- From: Joe Clark <joeclark@joeclark.org>
- Date: Wed, 4 May 2005 16:19:49 +0000 (UTC)
- To: WAI-GL <w3c-wai-gl@w3.org>
> I've also tried to do some work with the notion of alternative > representations of text content-- the flip side of alt text, in a sense. > So at levels 2 and 3 there are SC that call for graphical and/or > spoken-word representations of information otherwise presented in text, I've been objecting to this for three years (it's a Chaalsism that is apparently unkillable), as have many others, including another blind person, Greg Rosmaita. You can*not* force people to draw or speak or perform a solo acoustic guitar performance just to meet WCAG. I am not interested in the claimed counterargument that everybody can come up with *something*. Not everybody can. Even the majority of people can't. It takes nothing more than a free blogging account and a booking on a free, shared library computer to create Web content. It takes significant knowledge and experience to illustrate or create music, and even the "simple" case of spoken text requires hardware and disc space.
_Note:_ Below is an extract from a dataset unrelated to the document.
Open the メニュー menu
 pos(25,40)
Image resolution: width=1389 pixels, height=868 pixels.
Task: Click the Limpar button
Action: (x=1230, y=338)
How does a blind person illustrate a text document? How does a deaf person speak it? What *are* you people talking about? If those objections, which you have *not* gotten past and are rather unlikely to, do not sink the proposal itself, there's the fact that you have to turn around and WRITE TEXT EQUIVALENTS for the GRAPHICAL EQUIVALENTS you just created. When does it end? > and at L3 there is a success criterion that calls for signed video of > key pages and/or passages. We can*not* require *translations* of Web content. I don't know how much clearer I can make this to you people. Sign language is a *translation* and is not an alternate rendering in the same language the way captions and alt texts are. Require sign language and suddenly someone could come along and *legitimately* demand translation of all Web content into, say, Ukrainian. Because, after all, their "disability" is an inability to understand the source language, isn't it? Just like a deaf person. Oh, and by the way-- *which* sign language would be used? For English writing, for example? What if there *is* no sign language available, or the only sign language is spoken by a few people in a remote community, as is actually the case in Nunavut, and there isn't even so much as an interpreter available? Finally, there won't *be* a Level 3 in WCAG 2 no matter how much Gregg likes it. -- Joe Clark | joeclark@joeclark.org Accessibility <http://joeclark.org/access/> --This. --What's wrong with top-posting?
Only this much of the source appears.